> TASK INPUT

** start **

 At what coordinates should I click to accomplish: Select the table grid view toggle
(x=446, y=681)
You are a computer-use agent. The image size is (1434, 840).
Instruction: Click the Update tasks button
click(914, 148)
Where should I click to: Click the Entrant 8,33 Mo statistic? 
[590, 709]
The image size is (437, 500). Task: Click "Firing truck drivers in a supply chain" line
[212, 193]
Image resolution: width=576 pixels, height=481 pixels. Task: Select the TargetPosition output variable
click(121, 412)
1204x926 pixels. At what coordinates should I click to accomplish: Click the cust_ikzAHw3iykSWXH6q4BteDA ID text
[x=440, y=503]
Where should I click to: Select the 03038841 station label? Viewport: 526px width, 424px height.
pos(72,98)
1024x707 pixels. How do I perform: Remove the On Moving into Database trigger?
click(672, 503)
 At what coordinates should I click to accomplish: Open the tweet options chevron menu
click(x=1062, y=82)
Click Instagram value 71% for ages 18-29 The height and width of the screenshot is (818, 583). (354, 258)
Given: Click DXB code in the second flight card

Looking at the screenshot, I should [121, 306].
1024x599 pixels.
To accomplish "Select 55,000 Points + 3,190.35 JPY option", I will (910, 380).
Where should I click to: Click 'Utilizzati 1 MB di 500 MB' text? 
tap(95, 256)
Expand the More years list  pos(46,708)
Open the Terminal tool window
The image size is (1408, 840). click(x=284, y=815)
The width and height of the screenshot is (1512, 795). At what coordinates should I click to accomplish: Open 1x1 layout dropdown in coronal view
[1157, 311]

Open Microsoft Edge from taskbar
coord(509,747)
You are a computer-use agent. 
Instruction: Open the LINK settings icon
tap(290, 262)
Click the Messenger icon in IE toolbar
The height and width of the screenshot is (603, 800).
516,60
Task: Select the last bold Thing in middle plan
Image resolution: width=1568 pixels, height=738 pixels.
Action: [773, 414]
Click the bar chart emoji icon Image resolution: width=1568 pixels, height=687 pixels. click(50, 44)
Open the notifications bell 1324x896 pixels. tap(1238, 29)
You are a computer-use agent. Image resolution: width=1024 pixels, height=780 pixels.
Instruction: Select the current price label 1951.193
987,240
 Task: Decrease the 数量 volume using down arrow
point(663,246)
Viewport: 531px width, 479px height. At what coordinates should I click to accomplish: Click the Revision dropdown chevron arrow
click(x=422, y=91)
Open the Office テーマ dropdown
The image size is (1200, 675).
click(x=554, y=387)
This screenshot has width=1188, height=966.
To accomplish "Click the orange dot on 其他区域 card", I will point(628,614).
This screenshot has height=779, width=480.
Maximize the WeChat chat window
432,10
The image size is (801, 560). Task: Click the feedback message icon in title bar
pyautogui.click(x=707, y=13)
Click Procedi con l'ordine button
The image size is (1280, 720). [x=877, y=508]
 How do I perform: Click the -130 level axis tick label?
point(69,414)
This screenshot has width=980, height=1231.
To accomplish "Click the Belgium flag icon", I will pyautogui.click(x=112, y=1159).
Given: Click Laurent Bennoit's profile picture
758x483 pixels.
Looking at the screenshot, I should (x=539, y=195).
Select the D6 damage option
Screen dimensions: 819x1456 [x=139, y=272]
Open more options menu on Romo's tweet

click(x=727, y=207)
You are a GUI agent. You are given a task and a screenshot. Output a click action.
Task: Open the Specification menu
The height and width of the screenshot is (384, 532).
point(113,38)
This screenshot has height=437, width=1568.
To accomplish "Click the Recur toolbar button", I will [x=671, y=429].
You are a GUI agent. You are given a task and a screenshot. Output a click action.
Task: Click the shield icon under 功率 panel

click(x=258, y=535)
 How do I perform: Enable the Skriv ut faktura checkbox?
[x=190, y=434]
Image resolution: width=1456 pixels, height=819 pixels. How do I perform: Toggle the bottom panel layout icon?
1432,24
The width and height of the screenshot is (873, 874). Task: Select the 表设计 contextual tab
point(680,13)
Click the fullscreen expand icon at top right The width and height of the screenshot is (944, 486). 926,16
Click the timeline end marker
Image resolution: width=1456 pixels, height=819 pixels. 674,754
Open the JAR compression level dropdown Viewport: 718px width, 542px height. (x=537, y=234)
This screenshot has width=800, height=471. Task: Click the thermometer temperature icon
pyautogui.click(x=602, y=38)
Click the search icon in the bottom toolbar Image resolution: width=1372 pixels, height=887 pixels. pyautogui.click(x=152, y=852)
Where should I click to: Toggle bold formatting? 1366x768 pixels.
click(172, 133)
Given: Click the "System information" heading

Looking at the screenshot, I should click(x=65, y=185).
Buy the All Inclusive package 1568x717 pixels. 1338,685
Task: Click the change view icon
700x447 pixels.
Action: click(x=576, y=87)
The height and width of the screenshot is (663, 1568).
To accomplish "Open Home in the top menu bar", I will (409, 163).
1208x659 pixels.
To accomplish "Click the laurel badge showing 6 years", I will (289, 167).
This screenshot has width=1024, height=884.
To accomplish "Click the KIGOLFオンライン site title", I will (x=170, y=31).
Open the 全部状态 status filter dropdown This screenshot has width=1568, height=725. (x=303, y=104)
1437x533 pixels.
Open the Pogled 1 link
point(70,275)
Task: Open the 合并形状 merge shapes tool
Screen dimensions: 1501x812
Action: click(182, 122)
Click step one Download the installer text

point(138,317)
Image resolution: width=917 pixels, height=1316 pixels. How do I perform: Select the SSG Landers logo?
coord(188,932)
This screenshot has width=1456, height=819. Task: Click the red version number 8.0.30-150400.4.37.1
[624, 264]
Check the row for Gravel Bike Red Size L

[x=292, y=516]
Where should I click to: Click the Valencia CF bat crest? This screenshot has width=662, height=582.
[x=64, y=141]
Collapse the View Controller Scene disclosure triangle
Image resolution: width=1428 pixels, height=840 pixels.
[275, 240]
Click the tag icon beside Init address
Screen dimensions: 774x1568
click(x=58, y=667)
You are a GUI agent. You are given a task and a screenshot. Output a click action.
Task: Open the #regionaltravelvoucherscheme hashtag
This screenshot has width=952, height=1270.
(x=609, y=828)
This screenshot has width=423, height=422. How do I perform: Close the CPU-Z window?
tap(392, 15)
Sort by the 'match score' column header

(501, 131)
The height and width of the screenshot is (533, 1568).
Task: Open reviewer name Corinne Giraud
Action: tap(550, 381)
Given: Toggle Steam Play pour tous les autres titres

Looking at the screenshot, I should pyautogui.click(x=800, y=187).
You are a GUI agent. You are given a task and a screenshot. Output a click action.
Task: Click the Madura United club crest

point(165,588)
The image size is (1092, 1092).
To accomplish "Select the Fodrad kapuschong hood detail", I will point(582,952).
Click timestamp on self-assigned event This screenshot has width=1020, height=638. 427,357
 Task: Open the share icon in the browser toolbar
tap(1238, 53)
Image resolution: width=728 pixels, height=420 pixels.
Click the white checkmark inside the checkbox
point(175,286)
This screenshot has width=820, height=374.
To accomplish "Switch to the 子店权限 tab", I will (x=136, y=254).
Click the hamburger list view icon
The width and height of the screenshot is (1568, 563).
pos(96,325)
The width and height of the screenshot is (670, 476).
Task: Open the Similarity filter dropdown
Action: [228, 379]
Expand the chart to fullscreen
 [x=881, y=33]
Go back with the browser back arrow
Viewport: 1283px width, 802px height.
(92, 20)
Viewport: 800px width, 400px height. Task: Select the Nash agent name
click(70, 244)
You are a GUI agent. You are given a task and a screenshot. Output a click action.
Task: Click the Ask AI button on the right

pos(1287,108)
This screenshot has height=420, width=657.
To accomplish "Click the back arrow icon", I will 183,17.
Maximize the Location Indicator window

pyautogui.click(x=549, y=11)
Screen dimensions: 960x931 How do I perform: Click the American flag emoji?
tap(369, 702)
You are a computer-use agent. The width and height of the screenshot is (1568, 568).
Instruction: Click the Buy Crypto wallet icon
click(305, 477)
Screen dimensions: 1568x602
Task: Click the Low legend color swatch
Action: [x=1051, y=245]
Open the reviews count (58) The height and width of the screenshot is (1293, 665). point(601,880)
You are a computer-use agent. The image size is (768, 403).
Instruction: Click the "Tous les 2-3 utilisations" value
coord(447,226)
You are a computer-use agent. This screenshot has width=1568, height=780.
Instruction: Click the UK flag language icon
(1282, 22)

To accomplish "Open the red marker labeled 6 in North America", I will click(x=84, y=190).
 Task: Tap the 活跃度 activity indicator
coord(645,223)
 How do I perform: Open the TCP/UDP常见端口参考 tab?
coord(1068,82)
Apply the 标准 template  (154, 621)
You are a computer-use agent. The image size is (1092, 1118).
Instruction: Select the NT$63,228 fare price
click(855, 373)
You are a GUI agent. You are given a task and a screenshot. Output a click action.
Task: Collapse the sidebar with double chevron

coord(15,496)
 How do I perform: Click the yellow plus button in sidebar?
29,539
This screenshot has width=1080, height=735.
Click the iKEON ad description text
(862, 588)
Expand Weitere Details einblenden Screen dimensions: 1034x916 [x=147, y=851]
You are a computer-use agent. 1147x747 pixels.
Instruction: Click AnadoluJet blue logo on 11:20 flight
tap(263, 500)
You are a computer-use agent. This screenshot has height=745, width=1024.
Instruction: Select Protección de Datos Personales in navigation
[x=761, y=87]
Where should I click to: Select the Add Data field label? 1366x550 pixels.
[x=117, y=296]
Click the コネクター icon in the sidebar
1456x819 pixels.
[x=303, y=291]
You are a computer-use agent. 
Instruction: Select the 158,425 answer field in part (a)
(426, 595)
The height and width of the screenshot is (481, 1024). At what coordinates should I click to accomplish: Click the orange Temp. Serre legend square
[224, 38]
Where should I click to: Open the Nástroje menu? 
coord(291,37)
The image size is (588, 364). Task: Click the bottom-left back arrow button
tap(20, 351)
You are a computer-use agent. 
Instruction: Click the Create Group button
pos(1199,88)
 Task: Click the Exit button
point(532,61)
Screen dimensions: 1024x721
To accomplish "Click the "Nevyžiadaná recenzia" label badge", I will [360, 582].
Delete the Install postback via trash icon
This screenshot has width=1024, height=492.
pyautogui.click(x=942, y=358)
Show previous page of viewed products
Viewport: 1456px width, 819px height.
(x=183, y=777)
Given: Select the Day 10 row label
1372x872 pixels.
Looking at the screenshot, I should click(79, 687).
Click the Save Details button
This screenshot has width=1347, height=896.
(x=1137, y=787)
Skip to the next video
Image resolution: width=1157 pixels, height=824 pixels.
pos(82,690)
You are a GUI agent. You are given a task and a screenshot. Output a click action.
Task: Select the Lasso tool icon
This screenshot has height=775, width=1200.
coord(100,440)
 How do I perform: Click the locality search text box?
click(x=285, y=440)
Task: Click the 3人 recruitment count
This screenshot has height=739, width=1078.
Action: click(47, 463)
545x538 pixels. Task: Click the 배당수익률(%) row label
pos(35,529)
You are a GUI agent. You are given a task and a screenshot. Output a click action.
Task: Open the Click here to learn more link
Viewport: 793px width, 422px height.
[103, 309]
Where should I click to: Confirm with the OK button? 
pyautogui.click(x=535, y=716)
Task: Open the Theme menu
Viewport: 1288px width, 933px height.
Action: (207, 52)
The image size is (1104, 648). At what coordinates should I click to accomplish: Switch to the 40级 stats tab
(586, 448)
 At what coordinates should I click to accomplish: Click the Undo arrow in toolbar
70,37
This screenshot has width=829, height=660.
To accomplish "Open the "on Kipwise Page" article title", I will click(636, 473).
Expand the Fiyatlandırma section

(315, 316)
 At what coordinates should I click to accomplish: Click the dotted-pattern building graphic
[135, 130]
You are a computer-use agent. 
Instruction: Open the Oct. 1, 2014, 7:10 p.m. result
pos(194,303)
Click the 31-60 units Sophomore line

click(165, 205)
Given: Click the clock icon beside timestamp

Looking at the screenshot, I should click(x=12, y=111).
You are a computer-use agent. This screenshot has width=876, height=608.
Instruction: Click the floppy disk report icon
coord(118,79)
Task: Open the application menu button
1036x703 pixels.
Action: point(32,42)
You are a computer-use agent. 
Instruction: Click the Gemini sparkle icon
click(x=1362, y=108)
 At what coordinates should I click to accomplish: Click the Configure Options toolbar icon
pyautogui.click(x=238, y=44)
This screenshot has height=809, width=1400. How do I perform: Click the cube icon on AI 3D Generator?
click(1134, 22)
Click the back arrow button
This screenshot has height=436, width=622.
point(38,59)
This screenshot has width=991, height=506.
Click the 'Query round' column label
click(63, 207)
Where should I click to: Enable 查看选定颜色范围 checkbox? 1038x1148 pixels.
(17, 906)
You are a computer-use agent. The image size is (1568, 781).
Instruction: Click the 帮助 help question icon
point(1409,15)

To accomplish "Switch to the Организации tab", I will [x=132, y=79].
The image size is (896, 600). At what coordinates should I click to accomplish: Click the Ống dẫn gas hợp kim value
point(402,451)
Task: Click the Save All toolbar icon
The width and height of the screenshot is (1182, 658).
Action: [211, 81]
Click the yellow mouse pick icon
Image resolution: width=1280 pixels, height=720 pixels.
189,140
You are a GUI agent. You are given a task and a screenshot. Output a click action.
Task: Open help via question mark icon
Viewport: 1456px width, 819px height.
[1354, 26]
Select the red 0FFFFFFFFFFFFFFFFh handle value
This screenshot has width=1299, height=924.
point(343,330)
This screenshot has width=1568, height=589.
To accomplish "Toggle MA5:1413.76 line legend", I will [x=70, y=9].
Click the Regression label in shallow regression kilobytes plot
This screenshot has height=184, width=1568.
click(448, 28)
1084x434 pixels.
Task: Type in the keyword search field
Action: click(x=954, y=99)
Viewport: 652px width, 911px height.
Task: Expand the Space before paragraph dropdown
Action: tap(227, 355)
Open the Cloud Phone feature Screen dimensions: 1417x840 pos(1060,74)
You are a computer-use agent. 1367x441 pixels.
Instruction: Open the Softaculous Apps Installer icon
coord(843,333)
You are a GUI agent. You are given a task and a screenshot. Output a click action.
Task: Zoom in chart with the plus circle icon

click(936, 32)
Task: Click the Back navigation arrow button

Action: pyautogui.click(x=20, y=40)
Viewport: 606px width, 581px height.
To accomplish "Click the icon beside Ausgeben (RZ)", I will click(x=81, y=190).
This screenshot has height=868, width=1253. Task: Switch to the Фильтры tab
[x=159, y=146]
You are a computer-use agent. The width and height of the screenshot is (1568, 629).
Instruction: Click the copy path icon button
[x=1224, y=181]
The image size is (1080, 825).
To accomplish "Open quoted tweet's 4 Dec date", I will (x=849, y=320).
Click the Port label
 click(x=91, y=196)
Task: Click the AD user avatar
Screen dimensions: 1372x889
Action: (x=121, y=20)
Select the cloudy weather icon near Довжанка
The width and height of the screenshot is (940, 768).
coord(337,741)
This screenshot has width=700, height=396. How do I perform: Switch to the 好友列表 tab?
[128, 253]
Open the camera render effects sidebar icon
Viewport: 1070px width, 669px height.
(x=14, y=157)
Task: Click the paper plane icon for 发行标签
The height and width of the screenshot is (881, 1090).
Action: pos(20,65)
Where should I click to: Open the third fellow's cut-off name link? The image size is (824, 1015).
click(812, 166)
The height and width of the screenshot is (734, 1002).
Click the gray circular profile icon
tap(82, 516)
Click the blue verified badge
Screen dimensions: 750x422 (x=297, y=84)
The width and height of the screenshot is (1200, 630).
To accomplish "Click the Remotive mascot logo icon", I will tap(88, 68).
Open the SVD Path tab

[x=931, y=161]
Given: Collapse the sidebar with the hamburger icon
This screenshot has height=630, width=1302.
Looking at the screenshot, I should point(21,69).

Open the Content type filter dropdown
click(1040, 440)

** end **

> WHAT IS NEEDED
Copy out everything from the beginning of the listing down to the line containing "coord(509,747)", with both of those lines included.

> COMPLETE OUTPUT
 At what coordinates should I click to accomplish: Select the table grid view toggle
(x=446, y=681)
You are a computer-use agent. The image size is (1434, 840).
Instruction: Click the Update tasks button
click(914, 148)
Where should I click to: Click the Entrant 8,33 Mo statistic? 
[590, 709]
The image size is (437, 500). Task: Click "Firing truck drivers in a supply chain" line
[212, 193]
Image resolution: width=576 pixels, height=481 pixels. Task: Select the TargetPosition output variable
click(121, 412)
1204x926 pixels. At what coordinates should I click to accomplish: Click the cust_ikzAHw3iykSWXH6q4BteDA ID text
[x=440, y=503]
Where should I click to: Select the 03038841 station label? Viewport: 526px width, 424px height.
pos(72,98)
1024x707 pixels. How do I perform: Remove the On Moving into Database trigger?
click(672, 503)
 At what coordinates should I click to accomplish: Open the tweet options chevron menu
click(x=1062, y=82)
Click Instagram value 71% for ages 18-29 The height and width of the screenshot is (818, 583). (354, 258)
Given: Click DXB code in the second flight card

Looking at the screenshot, I should [121, 306].
1024x599 pixels.
To accomplish "Select 55,000 Points + 3,190.35 JPY option", I will (910, 380).
Where should I click to: Click 'Utilizzati 1 MB di 500 MB' text? 
tap(95, 256)
Expand the More years list  pos(46,708)
Open the Terminal tool window
The image size is (1408, 840). click(x=284, y=815)
The width and height of the screenshot is (1512, 795). At what coordinates should I click to accomplish: Open 1x1 layout dropdown in coronal view
[1157, 311]

Open Microsoft Edge from taskbar
coord(509,747)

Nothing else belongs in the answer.